> **What is needed**
Each entry must be printed again without a single change.
Data excerpts section start
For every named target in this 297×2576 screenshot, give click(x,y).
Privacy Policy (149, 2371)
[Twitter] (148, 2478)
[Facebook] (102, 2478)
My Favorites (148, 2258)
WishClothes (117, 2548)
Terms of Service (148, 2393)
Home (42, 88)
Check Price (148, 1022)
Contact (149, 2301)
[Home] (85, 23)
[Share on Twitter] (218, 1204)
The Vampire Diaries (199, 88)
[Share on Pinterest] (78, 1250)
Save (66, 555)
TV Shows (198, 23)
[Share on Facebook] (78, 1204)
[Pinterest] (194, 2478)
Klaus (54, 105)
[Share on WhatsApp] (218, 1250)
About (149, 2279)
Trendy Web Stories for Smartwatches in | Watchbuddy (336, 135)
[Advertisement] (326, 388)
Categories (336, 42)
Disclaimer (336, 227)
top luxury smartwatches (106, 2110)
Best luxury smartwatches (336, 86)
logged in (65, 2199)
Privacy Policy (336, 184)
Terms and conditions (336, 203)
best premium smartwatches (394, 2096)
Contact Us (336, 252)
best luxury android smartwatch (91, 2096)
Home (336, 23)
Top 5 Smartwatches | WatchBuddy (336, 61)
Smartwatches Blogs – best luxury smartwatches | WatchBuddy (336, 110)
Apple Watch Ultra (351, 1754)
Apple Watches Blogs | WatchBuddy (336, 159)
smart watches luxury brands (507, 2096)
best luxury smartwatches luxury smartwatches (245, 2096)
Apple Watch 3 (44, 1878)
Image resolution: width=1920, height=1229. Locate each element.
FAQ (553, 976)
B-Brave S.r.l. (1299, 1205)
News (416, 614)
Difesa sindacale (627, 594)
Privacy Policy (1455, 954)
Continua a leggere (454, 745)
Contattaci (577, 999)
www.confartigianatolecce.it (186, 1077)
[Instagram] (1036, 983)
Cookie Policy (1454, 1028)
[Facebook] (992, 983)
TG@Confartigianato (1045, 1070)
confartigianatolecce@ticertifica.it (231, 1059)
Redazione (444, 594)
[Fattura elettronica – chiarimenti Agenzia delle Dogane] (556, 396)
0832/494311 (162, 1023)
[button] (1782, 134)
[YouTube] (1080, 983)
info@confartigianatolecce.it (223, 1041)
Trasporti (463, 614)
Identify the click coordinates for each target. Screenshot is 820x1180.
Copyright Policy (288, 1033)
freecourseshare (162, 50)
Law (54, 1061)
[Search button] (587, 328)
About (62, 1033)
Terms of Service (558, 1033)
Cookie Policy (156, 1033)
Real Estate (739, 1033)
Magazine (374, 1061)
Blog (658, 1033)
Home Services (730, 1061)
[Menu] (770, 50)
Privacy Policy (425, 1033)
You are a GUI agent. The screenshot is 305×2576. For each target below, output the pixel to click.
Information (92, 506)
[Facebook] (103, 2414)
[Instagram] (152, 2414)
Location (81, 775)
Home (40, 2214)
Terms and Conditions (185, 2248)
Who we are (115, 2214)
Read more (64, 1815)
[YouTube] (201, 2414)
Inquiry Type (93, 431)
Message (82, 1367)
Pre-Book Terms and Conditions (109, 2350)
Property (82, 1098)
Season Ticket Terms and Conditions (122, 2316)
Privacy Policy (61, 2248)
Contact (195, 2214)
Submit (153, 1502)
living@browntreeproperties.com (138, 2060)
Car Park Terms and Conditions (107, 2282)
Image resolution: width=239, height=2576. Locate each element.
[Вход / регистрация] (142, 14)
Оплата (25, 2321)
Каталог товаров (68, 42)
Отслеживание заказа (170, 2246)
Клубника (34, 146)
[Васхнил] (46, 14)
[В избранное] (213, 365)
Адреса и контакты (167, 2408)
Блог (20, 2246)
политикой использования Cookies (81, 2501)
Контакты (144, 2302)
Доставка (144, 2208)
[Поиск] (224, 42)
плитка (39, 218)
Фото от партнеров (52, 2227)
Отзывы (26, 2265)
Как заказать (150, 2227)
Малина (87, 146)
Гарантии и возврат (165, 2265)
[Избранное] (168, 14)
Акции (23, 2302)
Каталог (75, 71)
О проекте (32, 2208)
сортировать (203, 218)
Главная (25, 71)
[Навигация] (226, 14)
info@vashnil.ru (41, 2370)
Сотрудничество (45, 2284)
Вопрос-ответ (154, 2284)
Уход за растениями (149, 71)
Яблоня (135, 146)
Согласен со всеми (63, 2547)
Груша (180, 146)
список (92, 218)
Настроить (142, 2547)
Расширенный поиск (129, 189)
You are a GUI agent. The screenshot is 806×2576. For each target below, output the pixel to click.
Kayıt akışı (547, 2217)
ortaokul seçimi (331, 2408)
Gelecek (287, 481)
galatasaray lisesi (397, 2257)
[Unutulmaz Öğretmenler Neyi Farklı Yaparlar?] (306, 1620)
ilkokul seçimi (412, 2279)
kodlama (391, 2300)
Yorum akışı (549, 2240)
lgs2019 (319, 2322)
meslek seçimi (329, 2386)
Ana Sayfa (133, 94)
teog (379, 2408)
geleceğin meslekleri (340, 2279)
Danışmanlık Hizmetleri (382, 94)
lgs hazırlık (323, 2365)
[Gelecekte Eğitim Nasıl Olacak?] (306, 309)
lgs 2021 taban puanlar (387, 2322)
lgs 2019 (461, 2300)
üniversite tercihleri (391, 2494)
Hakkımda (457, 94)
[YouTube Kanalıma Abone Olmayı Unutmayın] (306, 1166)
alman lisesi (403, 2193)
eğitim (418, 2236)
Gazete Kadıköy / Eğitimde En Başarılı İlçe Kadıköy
Data excerpts section end
> **Task output**
For every named target in this 297×2576 screenshot, give click(x,y).
Privacy Policy (149, 2371)
[Twitter] (148, 2478)
[Facebook] (102, 2478)
My Favorites (148, 2258)
WishClothes (117, 2548)
Terms of Service (148, 2393)
Home (42, 88)
Check Price (148, 1022)
Contact (149, 2301)
[Home] (85, 23)
[Share on Twitter] (218, 1204)
The Vampire Diaries (199, 88)
[Share on Pinterest] (78, 1250)
Save (66, 555)
TV Shows (198, 23)
[Share on Facebook] (78, 1204)
[Pinterest] (194, 2478)
Klaus (54, 105)
[Share on WhatsApp] (218, 1250)
About (149, 2279)
Trendy Web Stories for Smartwatches in | Watchbuddy (336, 135)
[Advertisement] (326, 388)
Categories (336, 42)
Disclaimer (336, 227)
top luxury smartwatches (106, 2110)
Best luxury smartwatches (336, 86)
logged in (65, 2199)
Privacy Policy (336, 184)
Terms and conditions (336, 203)
best premium smartwatches (394, 2096)
Contact Us (336, 252)
best luxury android smartwatch (91, 2096)
Home (336, 23)
Top 5 Smartwatches | WatchBuddy (336, 61)
Smartwatches Blogs – best luxury smartwatches | WatchBuddy (336, 110)
Apple Watch Ultra (351, 1754)
Apple Watches Blogs | WatchBuddy (336, 159)
smart watches luxury brands (507, 2096)
best luxury smartwatches luxury smartwatches (245, 2096)
Apple Watch 3 (44, 1878)
Image resolution: width=1920, height=1229. Locate each element.
FAQ (553, 976)
B-Brave S.r.l. (1299, 1205)
News (416, 614)
Difesa sindacale (627, 594)
Privacy Policy (1455, 954)
Continua a leggere (454, 745)
Contattaci (577, 999)
www.confartigianatolecce.it (186, 1077)
[Instagram] (1036, 983)
Cookie Policy (1454, 1028)
[Facebook] (992, 983)
TG@Confartigianato (1045, 1070)
confartigianatolecce@ticertifica.it (231, 1059)
Redazione (444, 594)
[Fattura elettronica – chiarimenti Agenzia delle Dogane] (556, 396)
0832/494311 (162, 1023)
[button] (1782, 134)
[YouTube] (1080, 983)
info@confartigianatolecce.it (223, 1041)
Trasporti (463, 614)
Identify the click coordinates for each target. Screenshot is 820x1180.
Copyright Policy (288, 1033)
freecourseshare (162, 50)
Law (54, 1061)
[Search button] (587, 328)
About (62, 1033)
Terms of Service (558, 1033)
Cookie Policy (156, 1033)
Real Estate (739, 1033)
Magazine (374, 1061)
Blog (658, 1033)
Home Services (730, 1061)
[Menu] (770, 50)
Privacy Policy (425, 1033)
You are a GUI agent. The screenshot is 305×2576. For each target below, output the pixel to click.
Information (92, 506)
[Facebook] (103, 2414)
[Instagram] (152, 2414)
Location (81, 775)
Home (40, 2214)
Terms and Conditions (185, 2248)
Who we are (115, 2214)
Read more (64, 1815)
[YouTube] (201, 2414)
Inquiry Type (93, 431)
Message (82, 1367)
Pre-Book Terms and Conditions (109, 2350)
Property (82, 1098)
Season Ticket Terms and Conditions (122, 2316)
Privacy Policy (61, 2248)
Contact (195, 2214)
Submit (153, 1502)
living@browntreeproperties.com (138, 2060)
Car Park Terms and Conditions (107, 2282)
Image resolution: width=239, height=2576. Locate each element.
[Вход / регистрация] (142, 14)
Оплата (25, 2321)
Каталог товаров (68, 42)
Отслеживание заказа (170, 2246)
Клубника (34, 146)
[Васхнил] (46, 14)
[В избранное] (213, 365)
Адреса и контакты (167, 2408)
Блог (20, 2246)
политикой использования Cookies (81, 2501)
Контакты (144, 2302)
Доставка (144, 2208)
[Поиск] (224, 42)
плитка (39, 218)
Фото от партнеров (52, 2227)
Отзывы (26, 2265)
Как заказать (150, 2227)
Малина (87, 146)
Гарантии и возврат (165, 2265)
[Избранное] (168, 14)
Акции (23, 2302)
Каталог (75, 71)
О проекте (32, 2208)
сортировать (203, 218)
Главная (25, 71)
[Навигация] (226, 14)
info@vashnil.ru (41, 2370)
Сотрудничество (45, 2284)
Вопрос-ответ (154, 2284)
Уход за растениями (149, 71)
Яблоня (135, 146)
Согласен со всеми (63, 2547)
Груша (180, 146)
список (92, 218)
Настроить (142, 2547)
Расширенный поиск (129, 189)
You are a GUI agent. The screenshot is 806×2576. For each target below, output the pixel to click.
Kayıt akışı (547, 2217)
ortaokul seçimi (331, 2408)
Gelecek (287, 481)
galatasaray lisesi (397, 2257)
[Unutulmaz Öğretmenler Neyi Farklı Yaparlar?] (306, 1620)
ilkokul seçimi (412, 2279)
kodlama (391, 2300)
Yorum akışı (549, 2240)
lgs2019 (319, 2322)
meslek seçimi (329, 2386)
Ana Sayfa (133, 94)
teog (379, 2408)
geleceğin meslekleri (340, 2279)
Danışmanlık Hizmetleri (382, 94)
lgs hazırlık (323, 2365)
[Gelecekte Eğitim Nasıl Olacak?] (306, 309)
lgs 2021 taban puanlar (387, 2322)
lgs 2019 (461, 2300)
üniversite tercihleri (391, 2494)
Hakkımda (457, 94)
[YouTube Kanalıma Abone Olmayı Unutmayın] (306, 1166)
alman lisesi (403, 2193)
eğitim (418, 2236)
Gazete Kadıköy / Eğitimde En Başarılı İlçe Kadıköy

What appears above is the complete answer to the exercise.